Nem os mais jovens membros do movimento John Frum são atrasados ou insulares em sua visão da religião. "Deus apareceu às pessoas de Tanna na forma de John Frum", um deles me diz, "Da mesma maneira que ele apareceu aos judeus como Jesus e para os indianos como Buda. É a mesma mensagem, a mesma revelação. Nossa luta colonial aconteceu por todo o mundo, por todas as culturas diferentes. John Frum é o messias de todos nós que tivemos a mesma luta".
Mas esta abordagem ecumênica no Movimento realça o que é talvez seu mistério central: por que aqui? No mundo inteiro, kastom e cristianismo entraram em conflito. Em centenas de culturas, o cristianismo se enredou com a religião antiga, produzindo versões às vezes tão idiossincráticas a ponto de serem quase irreconhecíveis. Em dúzias de culturas, também, a opressão do Cristianismo foi combatida e os modos kastom retornaram. Mas onde mais além de Tanna a colisão produziu uma terceira entidade, uma religião completamente nova, com seu próprio messias indígena kastom?

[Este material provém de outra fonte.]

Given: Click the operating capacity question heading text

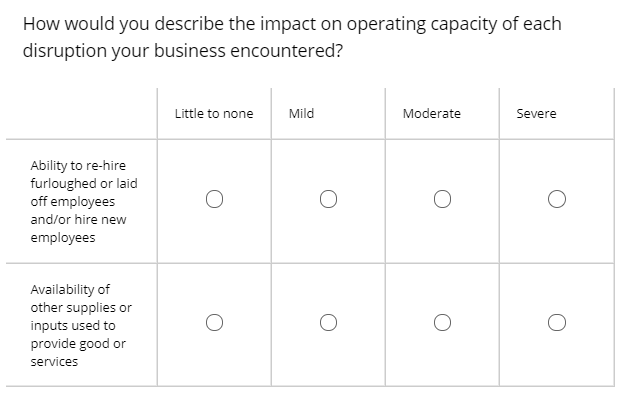Looking at the screenshot, I should pos(292,37).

As tensões destas uniões e contradições freqüentemente apareceram ao longo da história do movimento John Frum, e seus vários profetas raramente cantaram do mesmo livro de hinos. John foi negro e branco, homem e espírito, tannês e americano. A carga foi iminente para alguns, uma metáfora para outros. Mas este ano viu um cisma em uma escala maior que qualquer outro, um que dividiu a aldeia da Baía Enxofre em duas. Um de seus chefes, Isacwon, se mudou meia milha para cima na floresta, levando algumas dúzias de famílias com ele. A aldeia deles, agora com seis meses, parece bem estabelecida e seu primeiro Dia John Frum se acha decorado com flores e enfeites. Mas não tem nenhum terreno de parada central e nenhuma marcha do exército de John Frum: sua celebração é um retorno ao kastom da época anterior aos missionários.
É difícil fazer qualquer um falar sobre a divisão além de assegurar os estrangeiros de que as razões para isto não são politicamente sérias. É doutrinal, uma questão de ênfase espiritual, talvez só um caso de conflito de profetas. Algumas das pessoas mais velhas alegam não ter nenhuma idéia de por que Isacwon se separou da aldeia. Mas a cortesia claramente esconde uma rivalidade profunda, e a linha de divisão pode ser discernida de um ou outro comentário ocasional. Na aldeia nova contam para mim que ninguém está interessado na cerimônia de parada e hasteamento de bandeira, é "apenas para os turistas" – uma afirmação estranha dado que os únicos estrangeiros são eu e um par de jornalistas do Sydney Morning Herald. Na própria Baía Enxofre o sentimento é de que a aldeia nova perdeu as tradições rituais e cerimoniais – "tudo que eles estão fazendo lá em cima é comer lap-lap". A aldeia nova decidiu romper com o ritual de carga do passado, e volta ao puro e simples kastom? Seja qual for o final da disputa atual, parece que o Último Culto à Carga está longe de seu fim, e continuará a dançar ao ritmo de seu próprio tambor sem igual.